The immediate reaction from organised business to President Cyril Ramaphosa’s appointment of Tito Mboweni as South Africa’s new minister of finance on Tuesday afternoon was overwhelmingly positive.
Ramaphosa announced Mboweni, the former South African Reserve Bank Governor, as the country’s new finance minister on Tuesday afternoon after accepting Nhlanhla Nene’s resignation earlier in the day.
Ramaphosa made the announcement from Tuynhys in Parliament, Cape Town, amid speculation that he would relieve Nene of his duties following his testimony to the State Capture Commission of Inquiry last week.
During his testimony Nene admitted to meeting members of the Gupta family at their private home in Saxonwold, Johannesburg, on a number of occasions between 2009 and 2014. He had not previously acknowledged the meetings and was quick to issue an apology for the "lapse in judgement".

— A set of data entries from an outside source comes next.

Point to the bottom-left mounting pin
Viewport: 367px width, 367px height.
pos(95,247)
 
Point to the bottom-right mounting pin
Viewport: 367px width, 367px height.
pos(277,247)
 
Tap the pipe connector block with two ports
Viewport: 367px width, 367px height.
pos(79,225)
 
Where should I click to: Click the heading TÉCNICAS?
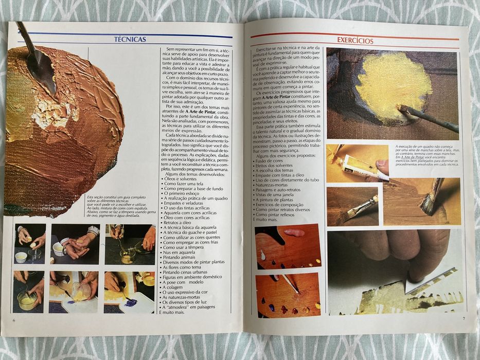[130, 39]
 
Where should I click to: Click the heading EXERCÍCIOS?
[355, 40]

On Tuesday afternoon the CEO of the South African Chamber of Commerce Alan Mukoki hailed the appointment of Mboweni as one of the finest ministerial appointees in recent memory.

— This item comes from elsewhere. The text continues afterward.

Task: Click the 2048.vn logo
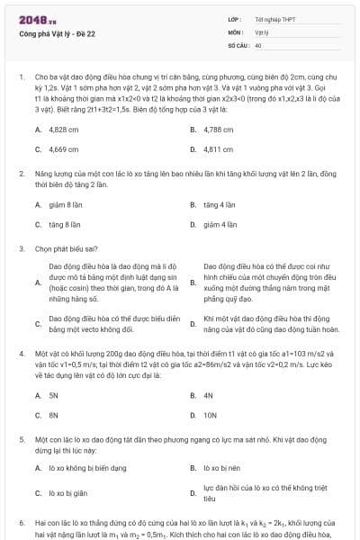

"Without any doubt, this is an impressive appointment. We were nervous and anxious about Nene’s departure and what might have happened if he did not go. Mboweni is proven as a reserve bank governor and in labour, aligning labour with business, as someone who piloted the Labour Relations Act," said Mukoki.
Mukoki added that Mboweni would be an asset to National Treasury and government at large, due to his "balanced approach to policy, great intellect and a great understanding of international markets".
Business Unity South Africa said in a statement that while the circumstances and the timing of Nene’s resignation were regrettable, business "welcomes the appointment of Tito Mboweni as the new finance minister".
"Mboweni comes with a long track record in government and brings with him the necessary credibility among social partners, as well as the expertise to provide steady leadership in National Treasury," said BUSA.
Banking Association of South Africa's managing director Cas Coovadia said Mboweni would have to win and maintain the confidence of the financial markets as well as the business and investor communities, while facilitating inclusive economic growth, job creation and social development.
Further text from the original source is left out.